Data excerpts
___

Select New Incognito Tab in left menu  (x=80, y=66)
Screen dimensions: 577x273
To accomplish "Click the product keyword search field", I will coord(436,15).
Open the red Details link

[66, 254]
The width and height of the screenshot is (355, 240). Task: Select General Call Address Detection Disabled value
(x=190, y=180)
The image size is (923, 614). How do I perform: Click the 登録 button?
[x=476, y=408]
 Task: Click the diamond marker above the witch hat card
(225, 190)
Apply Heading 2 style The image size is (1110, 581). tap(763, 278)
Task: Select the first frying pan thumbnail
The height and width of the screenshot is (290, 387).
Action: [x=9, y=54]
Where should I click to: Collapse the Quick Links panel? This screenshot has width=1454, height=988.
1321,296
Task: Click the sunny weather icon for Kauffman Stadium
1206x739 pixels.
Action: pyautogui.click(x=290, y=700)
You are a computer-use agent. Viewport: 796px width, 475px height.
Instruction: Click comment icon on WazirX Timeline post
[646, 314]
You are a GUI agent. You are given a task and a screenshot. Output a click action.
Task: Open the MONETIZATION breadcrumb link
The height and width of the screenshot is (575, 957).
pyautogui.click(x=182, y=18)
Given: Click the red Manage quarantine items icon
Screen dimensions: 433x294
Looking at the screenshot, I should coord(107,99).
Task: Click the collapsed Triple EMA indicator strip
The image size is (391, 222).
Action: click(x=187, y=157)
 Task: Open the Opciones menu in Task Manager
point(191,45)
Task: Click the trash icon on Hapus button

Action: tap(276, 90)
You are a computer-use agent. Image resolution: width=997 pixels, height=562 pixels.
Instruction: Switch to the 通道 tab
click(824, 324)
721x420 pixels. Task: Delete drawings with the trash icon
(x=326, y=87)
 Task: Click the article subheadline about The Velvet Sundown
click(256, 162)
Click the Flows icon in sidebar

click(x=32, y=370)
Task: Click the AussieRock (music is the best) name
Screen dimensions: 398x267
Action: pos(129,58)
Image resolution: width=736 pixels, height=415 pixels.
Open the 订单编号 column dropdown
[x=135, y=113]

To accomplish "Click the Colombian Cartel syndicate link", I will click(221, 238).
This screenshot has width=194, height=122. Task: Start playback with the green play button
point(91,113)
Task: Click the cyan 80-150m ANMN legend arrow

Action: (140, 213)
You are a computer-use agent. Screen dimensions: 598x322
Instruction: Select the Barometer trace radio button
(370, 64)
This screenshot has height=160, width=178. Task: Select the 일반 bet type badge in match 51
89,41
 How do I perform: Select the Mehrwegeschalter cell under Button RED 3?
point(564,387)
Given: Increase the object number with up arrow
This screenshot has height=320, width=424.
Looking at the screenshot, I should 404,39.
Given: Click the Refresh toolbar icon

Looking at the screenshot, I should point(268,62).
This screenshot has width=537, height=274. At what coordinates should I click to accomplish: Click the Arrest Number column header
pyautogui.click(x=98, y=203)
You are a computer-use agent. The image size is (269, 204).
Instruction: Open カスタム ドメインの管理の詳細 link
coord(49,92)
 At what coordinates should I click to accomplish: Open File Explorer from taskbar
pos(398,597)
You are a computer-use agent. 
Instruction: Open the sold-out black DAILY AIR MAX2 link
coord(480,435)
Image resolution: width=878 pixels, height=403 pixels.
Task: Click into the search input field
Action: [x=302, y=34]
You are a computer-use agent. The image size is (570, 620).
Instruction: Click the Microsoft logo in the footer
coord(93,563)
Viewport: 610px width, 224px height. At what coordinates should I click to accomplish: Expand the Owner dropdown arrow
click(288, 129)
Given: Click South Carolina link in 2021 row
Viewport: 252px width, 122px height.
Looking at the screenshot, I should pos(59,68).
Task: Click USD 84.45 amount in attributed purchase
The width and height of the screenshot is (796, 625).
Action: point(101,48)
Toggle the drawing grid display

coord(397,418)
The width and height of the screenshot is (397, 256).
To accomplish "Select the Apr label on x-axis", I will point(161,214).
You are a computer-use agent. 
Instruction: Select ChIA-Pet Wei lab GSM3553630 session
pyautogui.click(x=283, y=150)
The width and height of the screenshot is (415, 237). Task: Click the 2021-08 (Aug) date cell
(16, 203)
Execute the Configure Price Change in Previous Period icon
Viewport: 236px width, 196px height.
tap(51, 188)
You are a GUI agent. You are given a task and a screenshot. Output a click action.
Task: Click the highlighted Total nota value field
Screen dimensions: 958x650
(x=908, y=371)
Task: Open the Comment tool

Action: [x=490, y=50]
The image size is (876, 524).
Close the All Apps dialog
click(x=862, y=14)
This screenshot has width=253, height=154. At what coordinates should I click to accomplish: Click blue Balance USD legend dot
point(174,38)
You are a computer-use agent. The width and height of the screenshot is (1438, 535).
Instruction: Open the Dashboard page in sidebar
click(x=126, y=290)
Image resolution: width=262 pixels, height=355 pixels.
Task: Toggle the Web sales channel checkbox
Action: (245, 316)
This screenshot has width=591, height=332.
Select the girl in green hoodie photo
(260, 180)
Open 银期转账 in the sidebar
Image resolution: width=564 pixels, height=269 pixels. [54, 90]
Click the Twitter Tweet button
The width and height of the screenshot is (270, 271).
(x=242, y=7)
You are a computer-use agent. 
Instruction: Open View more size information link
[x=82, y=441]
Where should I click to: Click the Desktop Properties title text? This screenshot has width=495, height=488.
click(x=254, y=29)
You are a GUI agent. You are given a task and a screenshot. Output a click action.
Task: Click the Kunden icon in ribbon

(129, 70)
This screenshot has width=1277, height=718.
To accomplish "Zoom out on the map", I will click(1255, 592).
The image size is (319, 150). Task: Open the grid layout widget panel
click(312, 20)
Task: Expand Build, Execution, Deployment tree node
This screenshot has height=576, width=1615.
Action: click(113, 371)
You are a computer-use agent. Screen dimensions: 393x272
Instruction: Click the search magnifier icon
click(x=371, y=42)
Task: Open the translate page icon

___

Exercise prompt: What is needed is a word-for-word restatement of all the data.

The completed task:
Select New Incognito Tab in left menu  (x=80, y=66)
Screen dimensions: 577x273
To accomplish "Click the product keyword search field", I will coord(436,15).
Open the red Details link

[66, 254]
The width and height of the screenshot is (355, 240). Task: Select General Call Address Detection Disabled value
(x=190, y=180)
The image size is (923, 614). How do I perform: Click the 登録 button?
[x=476, y=408]
 Task: Click the diamond marker above the witch hat card
(225, 190)
Apply Heading 2 style The image size is (1110, 581). tap(763, 278)
Task: Select the first frying pan thumbnail
The height and width of the screenshot is (290, 387).
Action: [x=9, y=54]
Where should I click to: Collapse the Quick Links panel? This screenshot has width=1454, height=988.
1321,296
Task: Click the sunny weather icon for Kauffman Stadium
1206x739 pixels.
Action: pyautogui.click(x=290, y=700)
You are a computer-use agent. Viewport: 796px width, 475px height.
Instruction: Click comment icon on WazirX Timeline post
[646, 314]
You are a GUI agent. You are given a task and a screenshot. Output a click action.
Task: Open the MONETIZATION breadcrumb link
The height and width of the screenshot is (575, 957).
pyautogui.click(x=182, y=18)
Given: Click the red Manage quarantine items icon
Screen dimensions: 433x294
Looking at the screenshot, I should coord(107,99).
Task: Click the collapsed Triple EMA indicator strip
The image size is (391, 222).
Action: click(x=187, y=157)
 Task: Open the Opciones menu in Task Manager
point(191,45)
Task: Click the trash icon on Hapus button

Action: tap(276, 90)
You are a computer-use agent. Image resolution: width=997 pixels, height=562 pixels.
Instruction: Switch to the 通道 tab
click(824, 324)
721x420 pixels. Task: Delete drawings with the trash icon
(x=326, y=87)
 Task: Click the article subheadline about The Velvet Sundown
click(256, 162)
Click the Flows icon in sidebar

click(x=32, y=370)
Task: Click the AussieRock (music is the best) name
Screen dimensions: 398x267
Action: pos(129,58)
Image resolution: width=736 pixels, height=415 pixels.
Open the 订单编号 column dropdown
[x=135, y=113]

To accomplish "Click the Colombian Cartel syndicate link", I will click(221, 238).
This screenshot has width=194, height=122. Task: Start playback with the green play button
point(91,113)
Task: Click the cyan 80-150m ANMN legend arrow

Action: (140, 213)
You are a computer-use agent. Screen dimensions: 598x322
Instruction: Select the Barometer trace radio button
(370, 64)
This screenshot has height=160, width=178. Task: Select the 일반 bet type badge in match 51
89,41
 How do I perform: Select the Mehrwegeschalter cell under Button RED 3?
point(564,387)
Given: Increase the object number with up arrow
This screenshot has height=320, width=424.
Looking at the screenshot, I should 404,39.
Given: Click the Refresh toolbar icon

Looking at the screenshot, I should point(268,62).
This screenshot has width=537, height=274. At what coordinates should I click to accomplish: Click the Arrest Number column header
pyautogui.click(x=98, y=203)
You are a computer-use agent. The image size is (269, 204).
Instruction: Open カスタム ドメインの管理の詳細 link
coord(49,92)
 At what coordinates should I click to accomplish: Open File Explorer from taskbar
pos(398,597)
You are a computer-use agent. 
Instruction: Open the sold-out black DAILY AIR MAX2 link
coord(480,435)
Image resolution: width=878 pixels, height=403 pixels.
Task: Click into the search input field
Action: [x=302, y=34]
You are a computer-use agent. The image size is (570, 620).
Instruction: Click the Microsoft logo in the footer
coord(93,563)
Viewport: 610px width, 224px height. At what coordinates should I click to accomplish: Expand the Owner dropdown arrow
click(288, 129)
Given: Click South Carolina link in 2021 row
Viewport: 252px width, 122px height.
Looking at the screenshot, I should pos(59,68).
Task: Click USD 84.45 amount in attributed purchase
The width and height of the screenshot is (796, 625).
Action: point(101,48)
Toggle the drawing grid display

coord(397,418)
The width and height of the screenshot is (397, 256).
To accomplish "Select the Apr label on x-axis", I will point(161,214).
You are a computer-use agent. 
Instruction: Select ChIA-Pet Wei lab GSM3553630 session
pyautogui.click(x=283, y=150)
The width and height of the screenshot is (415, 237). Task: Click the 2021-08 (Aug) date cell
(16, 203)
Execute the Configure Price Change in Previous Period icon
Viewport: 236px width, 196px height.
tap(51, 188)
You are a GUI agent. You are given a task and a screenshot. Output a click action.
Task: Click the highlighted Total nota value field
Screen dimensions: 958x650
(x=908, y=371)
Task: Open the Comment tool

Action: [x=490, y=50]
The image size is (876, 524).
Close the All Apps dialog
click(x=862, y=14)
This screenshot has width=253, height=154. At what coordinates should I click to accomplish: Click blue Balance USD legend dot
point(174,38)
You are a computer-use agent. The width and height of the screenshot is (1438, 535).
Instruction: Open the Dashboard page in sidebar
click(x=126, y=290)
Image resolution: width=262 pixels, height=355 pixels.
Task: Toggle the Web sales channel checkbox
Action: (245, 316)
This screenshot has width=591, height=332.
Select the girl in green hoodie photo
(260, 180)
Open 银期转账 in the sidebar
Image resolution: width=564 pixels, height=269 pixels. [54, 90]
Click the Twitter Tweet button
The width and height of the screenshot is (270, 271).
(x=242, y=7)
You are a computer-use agent. 
Instruction: Open View more size information link
[x=82, y=441]
Where should I click to: Click the Desktop Properties title text? This screenshot has width=495, height=488.
click(x=254, y=29)
You are a GUI agent. You are given a task and a screenshot. Output a click action.
Task: Click the Kunden icon in ribbon

(129, 70)
This screenshot has width=1277, height=718.
To accomplish "Zoom out on the map", I will click(1255, 592).
The image size is (319, 150). Task: Open the grid layout widget panel
click(312, 20)
Task: Expand Build, Execution, Deployment tree node
This screenshot has height=576, width=1615.
Action: click(113, 371)
You are a computer-use agent. Screen dimensions: 393x272
Instruction: Click the search magnifier icon
click(x=371, y=42)
Task: Open the translate page icon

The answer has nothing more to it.